**Reading passage**
====

In order to mitigate a fork brute force attack it is necessary to kill
all the offending tasks. This tasks are all the ones that share the
statistical data with the current task (the task that has crashed).

Since the attack detection is done in the task_fatal_signal LSM hook
only is needed to kill the other tasks that share the same statistical
data, not the ones that have the same group_leader that the current task
since the latter are in the path to be killed.

When the SIGKILL signal is sent to the offending tasks, the
brute_kill_offending_tasks function will be called in a recursive way
from the task_fatal_signal LSM hook due to a small crash period. So, to
avoid kill again the same tasks due to a recursive call of this
function, it is necessary to disable the attack detection for this fork
hierarchy.

====

**Prompt**
Change the fork brute force mitigation description from "Since the attack" through "to be killed." by putting "real_parent" in place of "group_leader", and write out that stretch. Answer using only the fork brute force mitigation description.

**Dataset records**
====

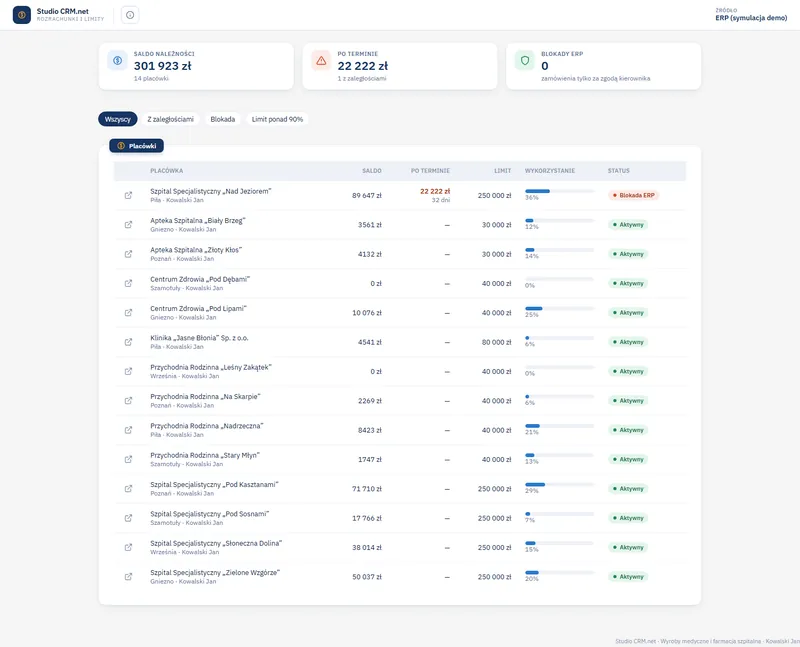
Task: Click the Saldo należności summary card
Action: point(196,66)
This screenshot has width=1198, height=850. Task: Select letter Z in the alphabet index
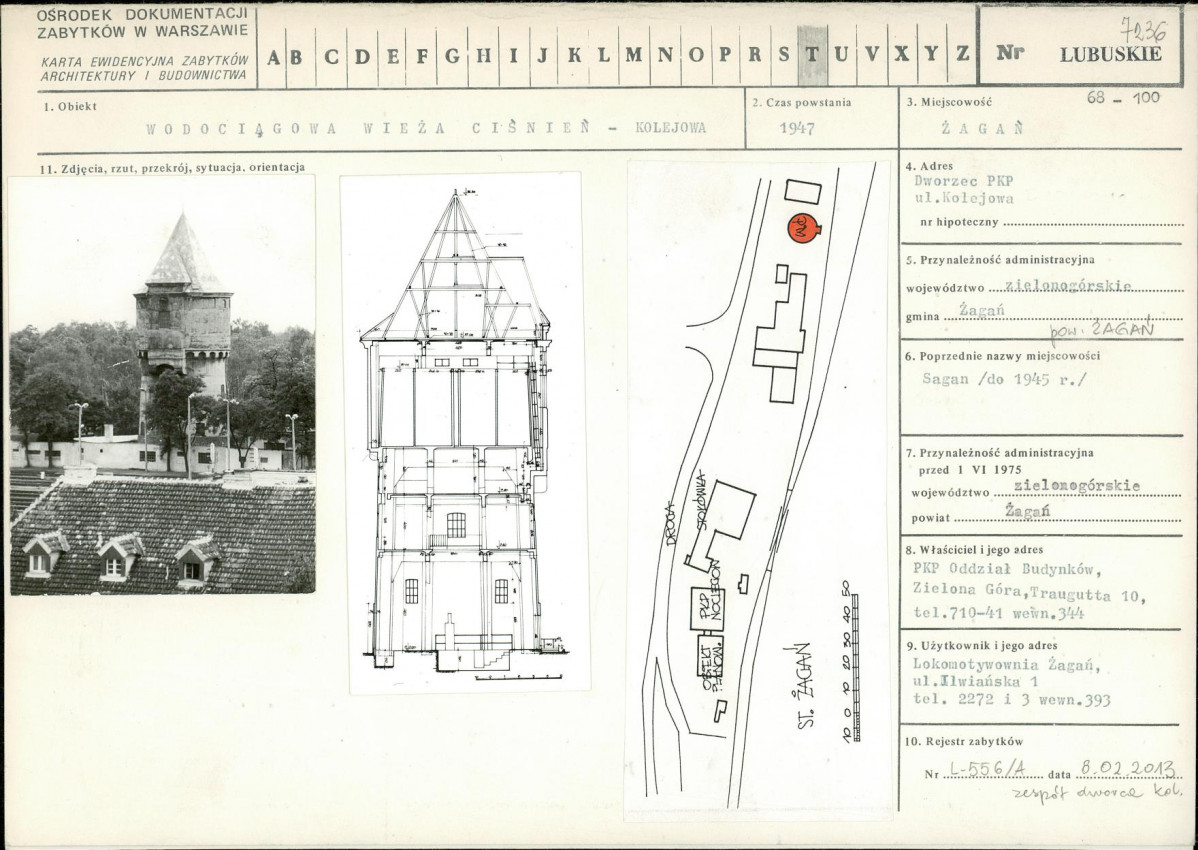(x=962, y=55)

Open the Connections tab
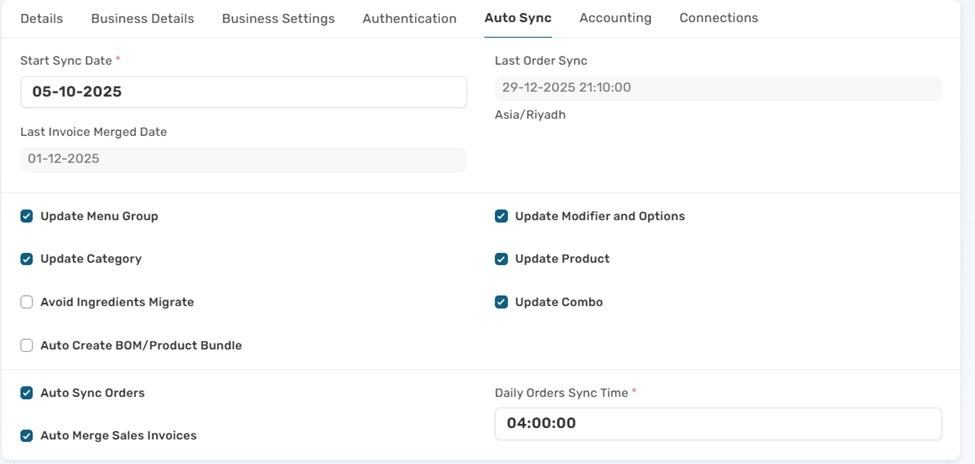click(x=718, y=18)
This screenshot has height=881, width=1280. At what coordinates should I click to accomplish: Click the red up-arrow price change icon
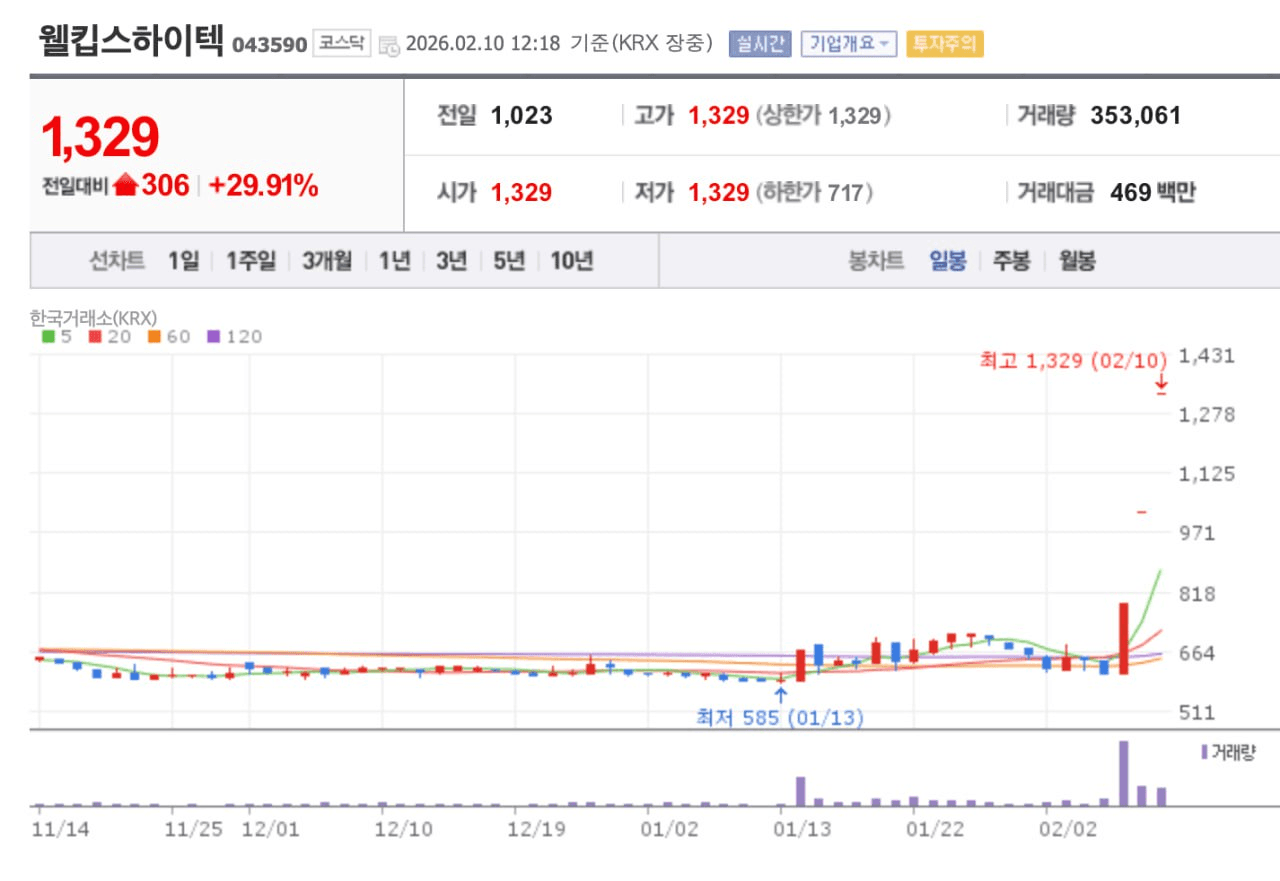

====

**Solution for this task**
Since the attack detection is done in the task_fatal_signal LSM hook
only is needed to kill the other tasks that share the same statistical
data, not the ones that have the same real_parent that the current task
since the latter are in the path to be killed.